— STATED EXERCISE —
How many lines in the records below contain the string "avatar"? Case counts, so report only the number.

Word and item position data
BEGIN
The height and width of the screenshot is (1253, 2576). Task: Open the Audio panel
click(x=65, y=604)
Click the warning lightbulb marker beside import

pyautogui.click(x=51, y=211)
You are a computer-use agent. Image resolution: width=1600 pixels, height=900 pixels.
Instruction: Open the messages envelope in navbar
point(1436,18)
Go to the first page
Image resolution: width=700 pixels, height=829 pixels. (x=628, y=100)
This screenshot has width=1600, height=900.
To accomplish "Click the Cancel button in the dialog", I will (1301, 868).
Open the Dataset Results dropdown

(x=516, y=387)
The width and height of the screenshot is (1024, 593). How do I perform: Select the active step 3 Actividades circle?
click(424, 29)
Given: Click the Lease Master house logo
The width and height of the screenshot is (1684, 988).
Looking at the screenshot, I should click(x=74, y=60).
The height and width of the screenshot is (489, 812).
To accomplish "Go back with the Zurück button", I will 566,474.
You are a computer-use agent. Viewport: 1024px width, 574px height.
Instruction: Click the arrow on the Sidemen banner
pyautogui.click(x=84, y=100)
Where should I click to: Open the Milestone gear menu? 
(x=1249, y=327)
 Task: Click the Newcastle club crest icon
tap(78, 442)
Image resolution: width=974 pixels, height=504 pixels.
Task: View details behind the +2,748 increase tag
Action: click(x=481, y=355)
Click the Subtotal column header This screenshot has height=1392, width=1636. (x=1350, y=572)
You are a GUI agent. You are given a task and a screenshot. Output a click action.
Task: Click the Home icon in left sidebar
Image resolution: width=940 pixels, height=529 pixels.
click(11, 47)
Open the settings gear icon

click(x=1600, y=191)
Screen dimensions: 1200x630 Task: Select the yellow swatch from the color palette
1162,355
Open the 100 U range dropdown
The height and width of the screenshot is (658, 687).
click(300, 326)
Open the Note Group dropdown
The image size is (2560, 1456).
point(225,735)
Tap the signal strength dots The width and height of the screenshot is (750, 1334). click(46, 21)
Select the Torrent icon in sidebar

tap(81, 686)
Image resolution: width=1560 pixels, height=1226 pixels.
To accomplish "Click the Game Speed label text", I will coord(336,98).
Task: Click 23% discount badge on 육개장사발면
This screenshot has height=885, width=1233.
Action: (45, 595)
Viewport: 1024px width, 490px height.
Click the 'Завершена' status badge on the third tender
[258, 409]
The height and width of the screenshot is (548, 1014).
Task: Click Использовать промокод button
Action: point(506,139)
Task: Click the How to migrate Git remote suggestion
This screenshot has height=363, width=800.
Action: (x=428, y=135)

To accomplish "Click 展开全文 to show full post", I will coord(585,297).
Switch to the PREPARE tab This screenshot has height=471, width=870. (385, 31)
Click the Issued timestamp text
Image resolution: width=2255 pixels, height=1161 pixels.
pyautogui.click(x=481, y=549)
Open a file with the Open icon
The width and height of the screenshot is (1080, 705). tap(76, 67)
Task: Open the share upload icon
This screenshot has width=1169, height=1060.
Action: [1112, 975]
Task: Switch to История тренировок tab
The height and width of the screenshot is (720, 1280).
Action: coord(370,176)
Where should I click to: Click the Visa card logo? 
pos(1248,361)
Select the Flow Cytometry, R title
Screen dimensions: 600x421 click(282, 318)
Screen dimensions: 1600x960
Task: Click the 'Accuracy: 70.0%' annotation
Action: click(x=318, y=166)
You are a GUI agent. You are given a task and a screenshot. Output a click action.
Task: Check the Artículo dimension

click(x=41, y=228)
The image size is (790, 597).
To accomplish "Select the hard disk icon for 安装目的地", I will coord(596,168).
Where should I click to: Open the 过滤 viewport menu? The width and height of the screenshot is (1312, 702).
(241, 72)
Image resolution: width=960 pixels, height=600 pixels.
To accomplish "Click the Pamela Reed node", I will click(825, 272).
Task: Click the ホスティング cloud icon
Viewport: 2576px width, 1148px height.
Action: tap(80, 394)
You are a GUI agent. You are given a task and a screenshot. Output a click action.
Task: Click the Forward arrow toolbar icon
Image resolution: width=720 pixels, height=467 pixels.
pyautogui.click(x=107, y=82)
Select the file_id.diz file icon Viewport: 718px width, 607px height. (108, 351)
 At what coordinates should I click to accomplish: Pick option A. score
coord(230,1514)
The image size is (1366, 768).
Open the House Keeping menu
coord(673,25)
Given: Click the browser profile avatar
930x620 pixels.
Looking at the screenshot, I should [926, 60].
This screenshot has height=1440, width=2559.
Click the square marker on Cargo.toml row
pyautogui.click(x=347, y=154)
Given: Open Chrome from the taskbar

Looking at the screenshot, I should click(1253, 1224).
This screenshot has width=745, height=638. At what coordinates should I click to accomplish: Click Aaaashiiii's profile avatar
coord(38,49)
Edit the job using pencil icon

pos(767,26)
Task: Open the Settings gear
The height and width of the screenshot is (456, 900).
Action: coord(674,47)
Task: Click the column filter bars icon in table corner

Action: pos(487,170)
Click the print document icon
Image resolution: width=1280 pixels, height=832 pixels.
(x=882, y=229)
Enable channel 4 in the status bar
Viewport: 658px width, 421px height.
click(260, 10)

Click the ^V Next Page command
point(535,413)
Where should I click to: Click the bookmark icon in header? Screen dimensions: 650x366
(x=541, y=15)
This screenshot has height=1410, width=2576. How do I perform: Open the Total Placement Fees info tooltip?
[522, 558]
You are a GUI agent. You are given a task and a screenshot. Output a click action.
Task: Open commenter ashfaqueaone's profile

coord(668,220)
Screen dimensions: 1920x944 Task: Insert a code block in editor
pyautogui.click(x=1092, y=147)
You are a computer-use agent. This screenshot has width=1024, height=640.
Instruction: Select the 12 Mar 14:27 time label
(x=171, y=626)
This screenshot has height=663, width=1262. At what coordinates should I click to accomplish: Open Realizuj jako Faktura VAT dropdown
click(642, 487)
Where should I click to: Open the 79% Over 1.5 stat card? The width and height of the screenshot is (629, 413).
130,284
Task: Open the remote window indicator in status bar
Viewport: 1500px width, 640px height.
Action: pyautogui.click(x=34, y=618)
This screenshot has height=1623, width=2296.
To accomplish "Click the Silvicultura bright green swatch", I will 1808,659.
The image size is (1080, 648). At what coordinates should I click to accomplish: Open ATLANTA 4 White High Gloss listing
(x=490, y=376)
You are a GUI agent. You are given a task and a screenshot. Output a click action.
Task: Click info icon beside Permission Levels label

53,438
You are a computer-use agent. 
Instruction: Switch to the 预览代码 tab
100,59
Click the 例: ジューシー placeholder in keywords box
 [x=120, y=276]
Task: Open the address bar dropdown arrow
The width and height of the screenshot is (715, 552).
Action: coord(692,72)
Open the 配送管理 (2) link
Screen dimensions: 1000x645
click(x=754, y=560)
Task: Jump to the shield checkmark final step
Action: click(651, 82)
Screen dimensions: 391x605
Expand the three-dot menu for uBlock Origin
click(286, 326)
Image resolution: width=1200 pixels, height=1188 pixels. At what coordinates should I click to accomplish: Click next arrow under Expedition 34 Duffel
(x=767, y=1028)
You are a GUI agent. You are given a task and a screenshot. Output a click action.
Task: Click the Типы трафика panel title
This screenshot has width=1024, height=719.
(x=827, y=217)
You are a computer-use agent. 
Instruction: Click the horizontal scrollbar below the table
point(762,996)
END
— ANSWER TO THIS PROBLEM —
2